[Pixel coordinate grounding data]
- Opening Delimiter -

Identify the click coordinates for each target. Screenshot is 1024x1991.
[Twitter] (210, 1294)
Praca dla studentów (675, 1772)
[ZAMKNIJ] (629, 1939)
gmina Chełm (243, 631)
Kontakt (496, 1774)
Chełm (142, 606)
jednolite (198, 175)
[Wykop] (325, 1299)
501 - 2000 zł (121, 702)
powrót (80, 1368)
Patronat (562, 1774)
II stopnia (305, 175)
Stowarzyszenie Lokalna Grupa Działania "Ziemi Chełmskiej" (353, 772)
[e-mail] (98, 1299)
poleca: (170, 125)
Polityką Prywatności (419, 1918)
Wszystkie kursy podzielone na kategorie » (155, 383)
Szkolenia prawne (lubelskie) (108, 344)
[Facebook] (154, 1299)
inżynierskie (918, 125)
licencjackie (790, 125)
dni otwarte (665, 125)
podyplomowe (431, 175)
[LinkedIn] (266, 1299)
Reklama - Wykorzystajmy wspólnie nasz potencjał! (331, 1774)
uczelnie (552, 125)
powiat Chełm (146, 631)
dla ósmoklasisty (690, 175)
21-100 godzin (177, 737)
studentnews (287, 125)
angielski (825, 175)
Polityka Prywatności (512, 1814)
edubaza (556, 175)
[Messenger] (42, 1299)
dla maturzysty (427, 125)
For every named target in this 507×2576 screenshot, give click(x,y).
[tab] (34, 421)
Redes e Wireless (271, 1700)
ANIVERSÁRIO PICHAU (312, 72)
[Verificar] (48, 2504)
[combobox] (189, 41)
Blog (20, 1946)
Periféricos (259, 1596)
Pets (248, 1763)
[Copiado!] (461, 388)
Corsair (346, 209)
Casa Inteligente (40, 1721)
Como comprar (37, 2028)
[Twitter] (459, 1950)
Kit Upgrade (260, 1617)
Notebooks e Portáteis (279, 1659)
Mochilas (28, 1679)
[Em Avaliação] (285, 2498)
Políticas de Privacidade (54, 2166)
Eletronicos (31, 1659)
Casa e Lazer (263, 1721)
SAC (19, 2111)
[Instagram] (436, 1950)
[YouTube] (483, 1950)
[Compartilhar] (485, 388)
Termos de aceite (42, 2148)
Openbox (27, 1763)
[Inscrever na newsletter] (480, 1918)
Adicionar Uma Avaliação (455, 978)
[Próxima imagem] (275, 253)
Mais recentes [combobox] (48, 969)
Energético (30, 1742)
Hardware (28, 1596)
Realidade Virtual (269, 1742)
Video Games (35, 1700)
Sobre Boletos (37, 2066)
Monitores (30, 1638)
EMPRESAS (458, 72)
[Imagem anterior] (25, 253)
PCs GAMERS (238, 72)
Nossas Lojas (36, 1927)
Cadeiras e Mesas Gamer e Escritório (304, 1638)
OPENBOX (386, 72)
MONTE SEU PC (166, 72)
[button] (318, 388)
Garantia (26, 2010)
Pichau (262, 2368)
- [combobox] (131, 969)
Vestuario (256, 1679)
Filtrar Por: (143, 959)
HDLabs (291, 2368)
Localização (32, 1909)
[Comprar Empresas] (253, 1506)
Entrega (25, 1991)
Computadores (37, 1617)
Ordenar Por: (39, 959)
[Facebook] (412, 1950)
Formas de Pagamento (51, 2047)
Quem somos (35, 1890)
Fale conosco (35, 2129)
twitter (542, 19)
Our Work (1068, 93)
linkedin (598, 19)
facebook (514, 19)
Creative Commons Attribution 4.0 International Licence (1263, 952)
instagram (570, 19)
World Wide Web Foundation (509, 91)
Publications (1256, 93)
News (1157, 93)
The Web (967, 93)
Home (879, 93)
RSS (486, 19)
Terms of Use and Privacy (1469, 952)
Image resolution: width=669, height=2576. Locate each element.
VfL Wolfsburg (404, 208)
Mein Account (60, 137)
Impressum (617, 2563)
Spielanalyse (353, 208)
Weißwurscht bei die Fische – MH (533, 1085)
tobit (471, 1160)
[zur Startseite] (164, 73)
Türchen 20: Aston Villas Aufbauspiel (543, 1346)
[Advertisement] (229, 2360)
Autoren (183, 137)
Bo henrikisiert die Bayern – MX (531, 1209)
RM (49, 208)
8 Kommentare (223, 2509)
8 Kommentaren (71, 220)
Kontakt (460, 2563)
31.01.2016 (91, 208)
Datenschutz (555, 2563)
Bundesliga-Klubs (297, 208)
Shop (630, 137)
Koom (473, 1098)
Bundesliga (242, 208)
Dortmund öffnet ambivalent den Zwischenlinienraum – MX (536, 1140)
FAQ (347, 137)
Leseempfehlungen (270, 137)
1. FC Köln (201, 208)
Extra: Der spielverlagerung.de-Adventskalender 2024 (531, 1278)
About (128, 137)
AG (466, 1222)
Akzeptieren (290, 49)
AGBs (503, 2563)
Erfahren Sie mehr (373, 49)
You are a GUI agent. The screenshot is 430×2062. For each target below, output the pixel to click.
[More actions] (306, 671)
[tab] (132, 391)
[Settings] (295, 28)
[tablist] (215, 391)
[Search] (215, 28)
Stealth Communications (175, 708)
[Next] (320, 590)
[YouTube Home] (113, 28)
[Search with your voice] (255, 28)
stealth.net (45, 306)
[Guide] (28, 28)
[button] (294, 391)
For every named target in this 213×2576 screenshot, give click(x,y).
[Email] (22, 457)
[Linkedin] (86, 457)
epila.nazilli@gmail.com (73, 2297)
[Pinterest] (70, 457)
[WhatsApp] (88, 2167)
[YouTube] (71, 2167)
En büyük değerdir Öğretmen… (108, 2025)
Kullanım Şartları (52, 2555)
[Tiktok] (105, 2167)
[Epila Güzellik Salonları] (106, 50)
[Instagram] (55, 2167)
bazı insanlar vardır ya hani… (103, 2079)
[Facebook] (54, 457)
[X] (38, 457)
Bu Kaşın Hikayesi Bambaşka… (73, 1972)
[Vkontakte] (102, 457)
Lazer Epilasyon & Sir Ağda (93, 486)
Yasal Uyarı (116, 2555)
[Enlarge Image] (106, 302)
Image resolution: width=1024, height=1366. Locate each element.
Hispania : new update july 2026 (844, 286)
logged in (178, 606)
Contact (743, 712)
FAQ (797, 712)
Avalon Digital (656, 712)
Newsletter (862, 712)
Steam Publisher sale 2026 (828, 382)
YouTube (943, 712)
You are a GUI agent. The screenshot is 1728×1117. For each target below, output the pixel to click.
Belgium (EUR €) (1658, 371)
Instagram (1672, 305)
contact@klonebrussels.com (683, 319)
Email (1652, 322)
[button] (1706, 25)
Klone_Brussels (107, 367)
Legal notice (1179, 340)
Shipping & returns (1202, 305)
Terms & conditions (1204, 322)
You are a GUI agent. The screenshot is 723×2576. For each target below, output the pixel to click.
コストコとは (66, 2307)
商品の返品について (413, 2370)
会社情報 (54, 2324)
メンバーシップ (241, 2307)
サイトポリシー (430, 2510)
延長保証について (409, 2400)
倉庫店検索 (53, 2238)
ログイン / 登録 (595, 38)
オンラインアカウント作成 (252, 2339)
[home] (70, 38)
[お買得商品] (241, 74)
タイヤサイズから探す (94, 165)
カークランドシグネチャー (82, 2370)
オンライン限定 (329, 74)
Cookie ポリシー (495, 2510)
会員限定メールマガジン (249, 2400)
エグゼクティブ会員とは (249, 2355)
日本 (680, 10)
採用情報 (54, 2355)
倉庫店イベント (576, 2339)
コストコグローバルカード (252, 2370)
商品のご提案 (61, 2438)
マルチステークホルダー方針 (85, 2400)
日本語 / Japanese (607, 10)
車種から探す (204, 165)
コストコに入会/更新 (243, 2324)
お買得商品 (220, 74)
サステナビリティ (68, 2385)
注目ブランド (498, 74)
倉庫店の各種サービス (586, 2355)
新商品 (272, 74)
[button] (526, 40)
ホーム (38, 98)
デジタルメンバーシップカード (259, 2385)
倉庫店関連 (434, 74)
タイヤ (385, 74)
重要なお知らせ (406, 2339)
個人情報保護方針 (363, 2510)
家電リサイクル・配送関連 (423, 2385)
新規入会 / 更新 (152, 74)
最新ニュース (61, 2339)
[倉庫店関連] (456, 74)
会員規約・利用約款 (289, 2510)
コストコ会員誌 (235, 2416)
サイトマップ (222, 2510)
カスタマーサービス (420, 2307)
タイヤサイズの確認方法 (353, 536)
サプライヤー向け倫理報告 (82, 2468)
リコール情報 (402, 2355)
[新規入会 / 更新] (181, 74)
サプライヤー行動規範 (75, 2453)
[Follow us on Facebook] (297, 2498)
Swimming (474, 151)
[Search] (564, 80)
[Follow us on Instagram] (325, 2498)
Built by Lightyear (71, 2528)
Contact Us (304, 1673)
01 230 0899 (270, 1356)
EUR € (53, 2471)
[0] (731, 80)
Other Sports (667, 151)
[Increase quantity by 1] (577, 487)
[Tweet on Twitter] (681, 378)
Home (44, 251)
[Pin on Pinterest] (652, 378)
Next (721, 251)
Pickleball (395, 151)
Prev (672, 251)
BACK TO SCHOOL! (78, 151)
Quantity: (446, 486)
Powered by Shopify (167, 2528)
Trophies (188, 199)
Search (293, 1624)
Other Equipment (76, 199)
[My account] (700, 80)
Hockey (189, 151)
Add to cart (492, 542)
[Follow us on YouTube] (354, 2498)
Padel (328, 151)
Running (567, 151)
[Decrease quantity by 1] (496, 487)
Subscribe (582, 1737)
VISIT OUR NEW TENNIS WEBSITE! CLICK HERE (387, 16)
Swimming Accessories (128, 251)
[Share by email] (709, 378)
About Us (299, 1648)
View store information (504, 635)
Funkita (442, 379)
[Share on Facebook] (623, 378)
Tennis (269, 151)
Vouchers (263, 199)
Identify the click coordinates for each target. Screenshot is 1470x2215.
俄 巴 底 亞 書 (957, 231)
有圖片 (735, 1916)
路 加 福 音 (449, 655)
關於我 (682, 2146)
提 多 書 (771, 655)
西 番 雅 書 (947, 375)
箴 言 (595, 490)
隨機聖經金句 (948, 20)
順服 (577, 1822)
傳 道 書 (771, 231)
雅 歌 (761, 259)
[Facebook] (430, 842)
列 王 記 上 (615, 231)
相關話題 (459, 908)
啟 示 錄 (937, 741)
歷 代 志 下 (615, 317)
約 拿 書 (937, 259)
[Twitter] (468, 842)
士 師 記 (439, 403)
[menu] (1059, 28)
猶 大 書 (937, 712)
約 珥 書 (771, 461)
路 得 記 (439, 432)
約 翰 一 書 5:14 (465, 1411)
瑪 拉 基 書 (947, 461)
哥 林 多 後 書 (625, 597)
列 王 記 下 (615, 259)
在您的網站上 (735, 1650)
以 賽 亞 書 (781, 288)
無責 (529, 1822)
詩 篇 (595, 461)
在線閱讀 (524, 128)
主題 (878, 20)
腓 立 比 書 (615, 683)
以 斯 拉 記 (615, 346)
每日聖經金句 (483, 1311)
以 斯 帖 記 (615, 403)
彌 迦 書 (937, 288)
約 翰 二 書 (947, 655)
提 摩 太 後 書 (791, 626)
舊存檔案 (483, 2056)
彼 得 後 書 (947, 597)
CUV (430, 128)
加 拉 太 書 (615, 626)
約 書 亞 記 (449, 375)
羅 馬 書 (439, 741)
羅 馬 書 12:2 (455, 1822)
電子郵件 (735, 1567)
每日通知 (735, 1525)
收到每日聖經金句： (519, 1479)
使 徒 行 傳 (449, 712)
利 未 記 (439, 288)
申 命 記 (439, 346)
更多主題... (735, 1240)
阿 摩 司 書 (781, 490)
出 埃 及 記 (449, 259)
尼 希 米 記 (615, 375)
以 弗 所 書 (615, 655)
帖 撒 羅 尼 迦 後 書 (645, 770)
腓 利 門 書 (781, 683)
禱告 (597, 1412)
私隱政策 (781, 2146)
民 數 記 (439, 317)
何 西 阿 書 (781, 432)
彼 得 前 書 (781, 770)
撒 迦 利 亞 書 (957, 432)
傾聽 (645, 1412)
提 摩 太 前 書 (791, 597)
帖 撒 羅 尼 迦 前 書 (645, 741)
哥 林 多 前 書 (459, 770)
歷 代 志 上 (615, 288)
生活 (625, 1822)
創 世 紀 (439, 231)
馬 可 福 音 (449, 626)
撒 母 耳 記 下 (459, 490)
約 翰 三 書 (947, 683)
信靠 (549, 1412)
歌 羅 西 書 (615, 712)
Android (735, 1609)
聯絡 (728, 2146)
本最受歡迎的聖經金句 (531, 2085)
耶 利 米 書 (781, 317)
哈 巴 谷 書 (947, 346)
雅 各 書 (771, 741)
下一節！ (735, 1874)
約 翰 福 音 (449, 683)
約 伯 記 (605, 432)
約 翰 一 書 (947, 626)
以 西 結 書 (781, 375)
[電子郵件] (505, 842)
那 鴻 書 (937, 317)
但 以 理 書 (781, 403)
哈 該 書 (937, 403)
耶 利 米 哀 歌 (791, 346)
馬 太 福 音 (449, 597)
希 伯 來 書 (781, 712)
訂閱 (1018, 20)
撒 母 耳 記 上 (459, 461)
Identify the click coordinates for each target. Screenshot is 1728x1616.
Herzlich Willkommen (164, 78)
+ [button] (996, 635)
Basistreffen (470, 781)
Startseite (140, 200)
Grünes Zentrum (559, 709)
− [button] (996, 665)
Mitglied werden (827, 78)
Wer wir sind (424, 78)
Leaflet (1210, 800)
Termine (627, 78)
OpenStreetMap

- Closing Delimiter -

Exercise instructions |
Repeat exactly the lines above, starting with the first line of the records and finishing with the line holding "II stopnia (305, 175)". Add no other line.

Answer space |
Identify the click coordinates for each target. Screenshot is 1024x1991.
[Twitter] (210, 1294)
Praca dla studentów (675, 1772)
[ZAMKNIJ] (629, 1939)
gmina Chełm (243, 631)
Kontakt (496, 1774)
Chełm (142, 606)
jednolite (198, 175)
[Wykop] (325, 1299)
501 - 2000 zł (121, 702)
powrót (80, 1368)
Patronat (562, 1774)
II stopnia (305, 175)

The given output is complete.